An important working assumption, or hypothesis, in biology is that every observable characteristic or trait of an organism has some adaptive significance, or at least had adaptive significance sometime during the ancestry of the organism. A related assumption is that the total set of adaptations (and hence the total set of observable characteristics) is unique for each species, and defines a unique ecological niche. That in turn means that each species "fits" into the biosphere in a different way from every other species. Discovering the adaptive meaning of everything from leaf shape to flower color is to me the most exciting part of botany, or biology in general.
Let's just take one example: the shape of cactus stems. First, of course, cactus stems are succulent, i.e. filled with water-storage tissue. They gather water during the brief and infrequent rain storms, store it, and utilize it sparingly during the long dry spells. It allows cacti to continue to function, even to bloom at predictable times, rather than become dormant during those dry periods. That is the signature adaptation made by early members of the cactus family.
Cactus stems are also, in the absence of leaves, photosynthetic. The two major functions of cactus stems requires some interesting compromises. They need to gather light, but exposure to the intense sunlight and heat of the desert environment can potentially result in overheating and tissue damage. Imagine leaving a plastic jug of water out in the full sun, with surrounding air temperatures over 100 degrees F.
The approximately 1500 species of the cactus family have evolved a variety of mechanisms to cope with this heating problem. The evolution of many species from a single common ancestor is called adaptive radiation.
Beavertail cacti (genus Opuntia) take that strategy a step further. Their stems develop as flattened segments, which expose even less surface to the noon-time sun, and even more direct exposure early and late in the day.

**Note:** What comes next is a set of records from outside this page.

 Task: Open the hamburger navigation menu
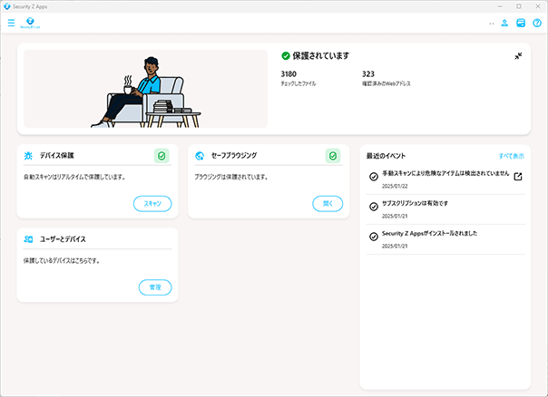tap(11, 23)
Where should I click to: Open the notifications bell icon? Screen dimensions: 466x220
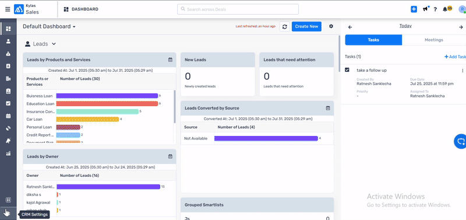445,9
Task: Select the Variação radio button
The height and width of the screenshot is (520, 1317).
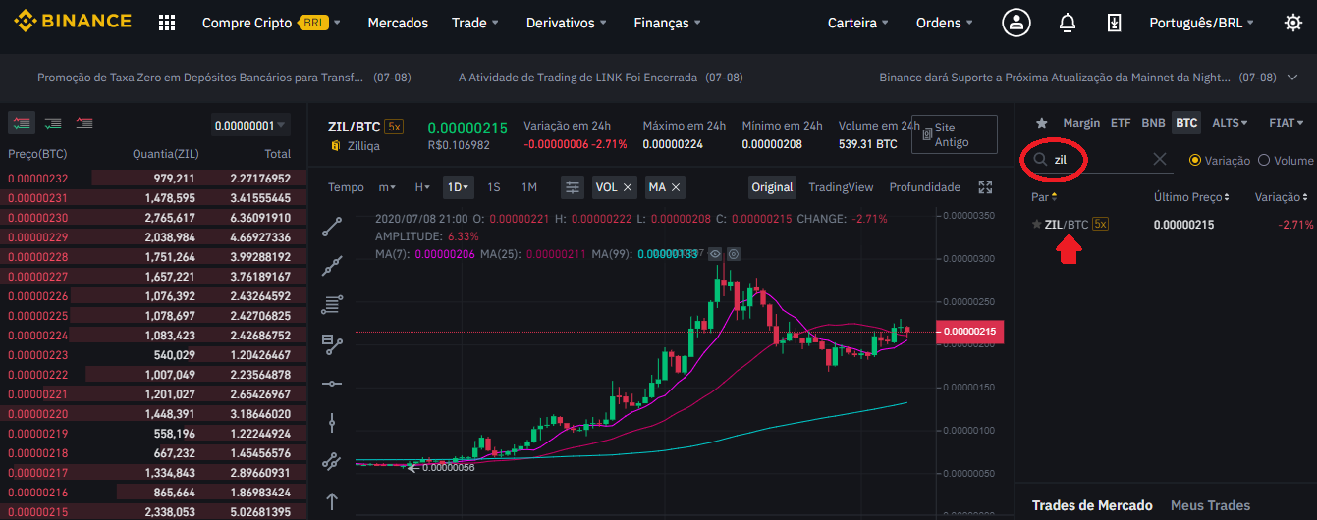Action: click(x=1195, y=160)
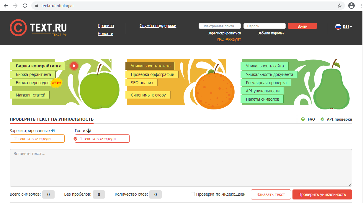This screenshot has width=363, height=203.
Task: Bookmark this page with star icon
Action: 340,6
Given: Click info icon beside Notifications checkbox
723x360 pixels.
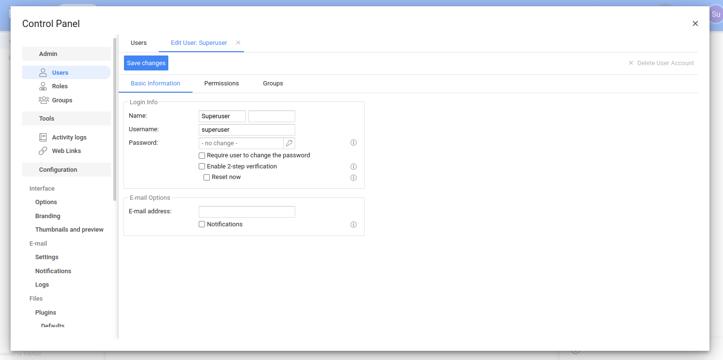Looking at the screenshot, I should 353,224.
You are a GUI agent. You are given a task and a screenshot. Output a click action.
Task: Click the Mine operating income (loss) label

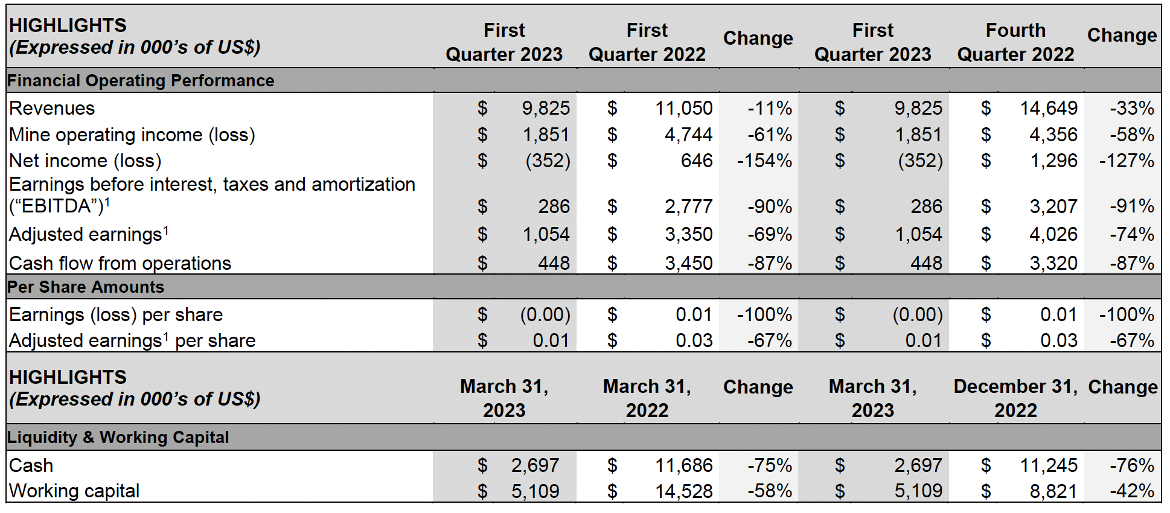pyautogui.click(x=132, y=135)
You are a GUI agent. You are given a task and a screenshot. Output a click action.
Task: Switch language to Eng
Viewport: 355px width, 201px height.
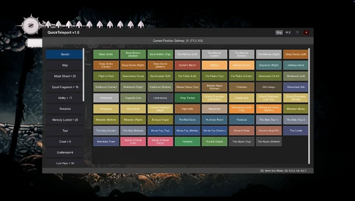click(279, 32)
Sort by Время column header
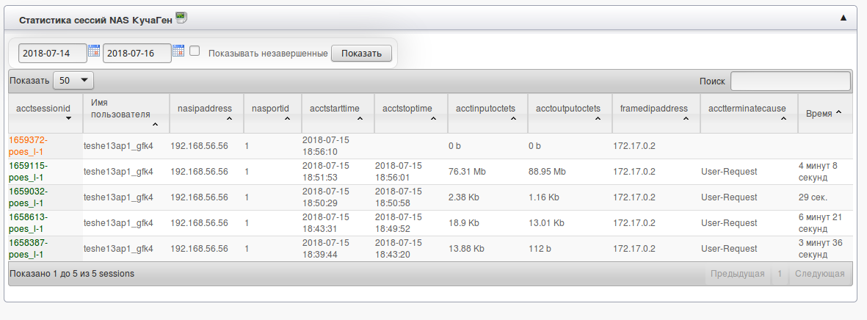The height and width of the screenshot is (320, 867). point(824,114)
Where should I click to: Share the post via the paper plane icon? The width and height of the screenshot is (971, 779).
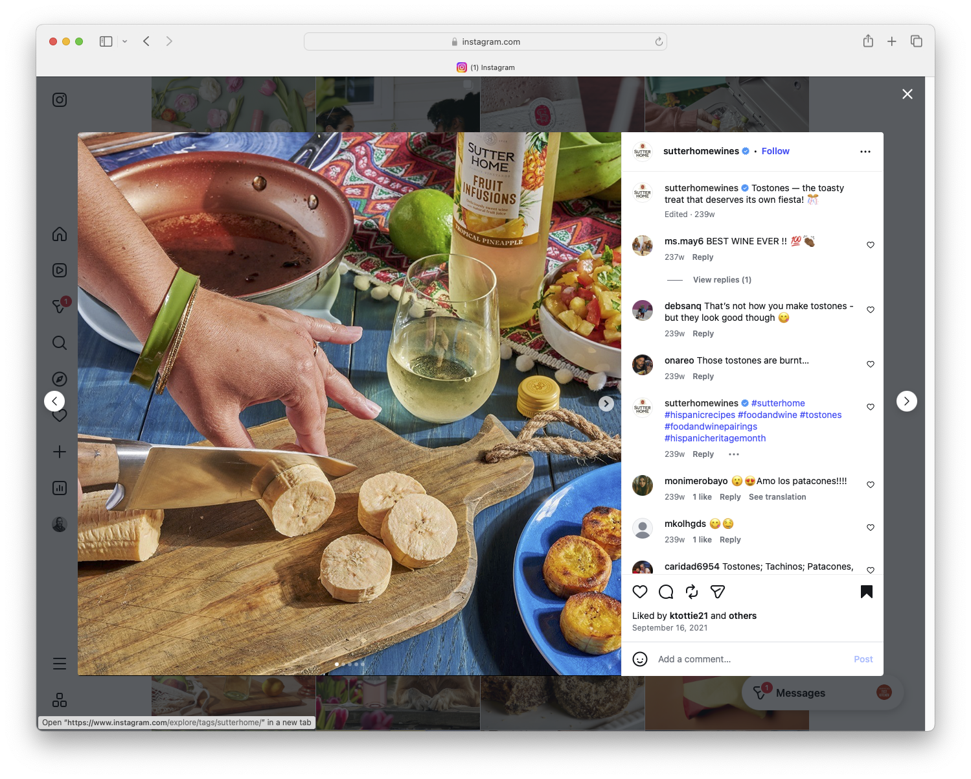click(x=717, y=592)
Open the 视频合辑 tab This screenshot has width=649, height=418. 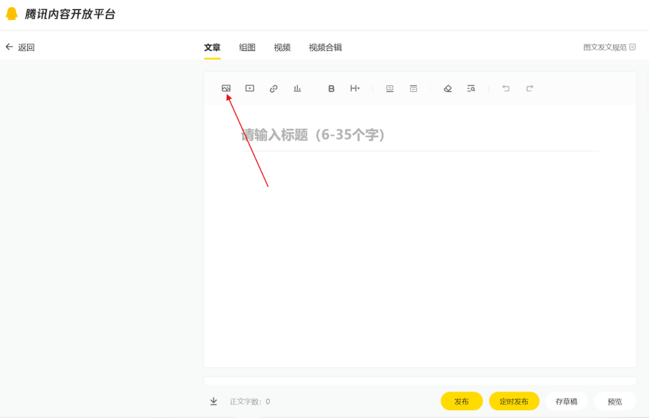pos(325,47)
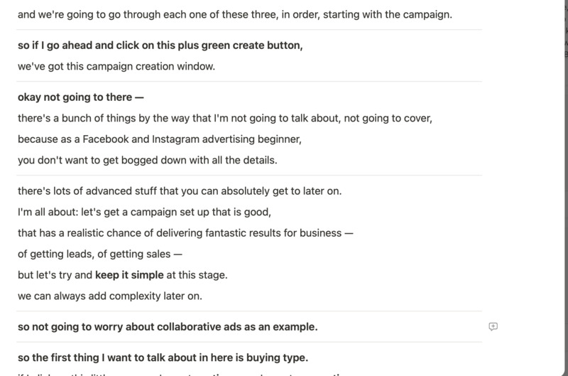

The flattened segments of a beavertail cactus (Opuntia) gather light optimally when the sun is low in the sky, and provide minimal exposure in mid-day. Photo by Stan Sherm, Wikipedia. |
Most barrel cacti are ribbed, allowing expansion of the water-storage tissues, and also decreasing exposure of the surface tissues to direct sunlight. Photo by F. B. Essig |
Another aspect of adaptation is how they are chained together over time, one leading to another to arrive at the characteristic features of a current organism. We can say that adaptive change is canalized, (see G. L.Stebbins and the process of adaptive modification), and develops momentum in a particular direction. Certain kinds of change come naturally based on what has come before; others are extremely unlikely. I have referred to this as "adaptive parsimony" in some of my other essays (see Were the first monocots syncarpous?) A flying elephant is unlikely, but the evolution of flight is quite possible in lightweight animals that already leap around in trees (e.g. the ancestors of bats and flying squirrels).
Another thing lightweight arboreal mammals can become is human. When I taught introductory biology, I had the students do a thought experiment dealing with human evolution: could humans (or equally sentient beings) have evolved from some other starting point than primates adapted to life in the trees? Could they have evolved from grazing ungulates or dog-like carnivores? Could they have evolved from octopi or cuttlefish? Or from insects? The evolution of stereoscopic color vision, grasping hands with opposable thumbs, and rotatable arms in arboreal primates pre-adapted some of their descendants to walk upright and use their hands to craft and utilize tools and weapons - an essential ability for developing technology. What other path to humanity could have occurred? We also applied this logic to fictional aliens: how might Wookies or Huts have evolved (especially the huts!)? Well, that's another story altogether.
Returning to plants, a number of my previous postings (including the ones mentioned above) have centered around logical chains of adaptations. In the case of cacti, the original adaptations for storing water within the stems led to modifications of the stem to avoid overheating. In other succulent plants, leaves were modified for water storage instead of the stems (aloes, sedums, etc.). An aloe is not likely to abandon its water-filled leaves and transfer that function to its stem, just as a cactus is highly unlikely to sprout leaves and transfer water storage to them. The modification of stems or leaves for water storage is an either/or situation, constrained by their separate canalized adaptive trends.
Stem segments of some epiphytic cacti, such as this Schlumbergera, have become thin and leaf-like. Photo by Peter Coxhead, Wikipedia. |
Focusing on adaptation can be a highly useful way to teach botany. It allows one to tell engaging stories that combine systematics (the differences among plants), ecology, anatomy, and physiology.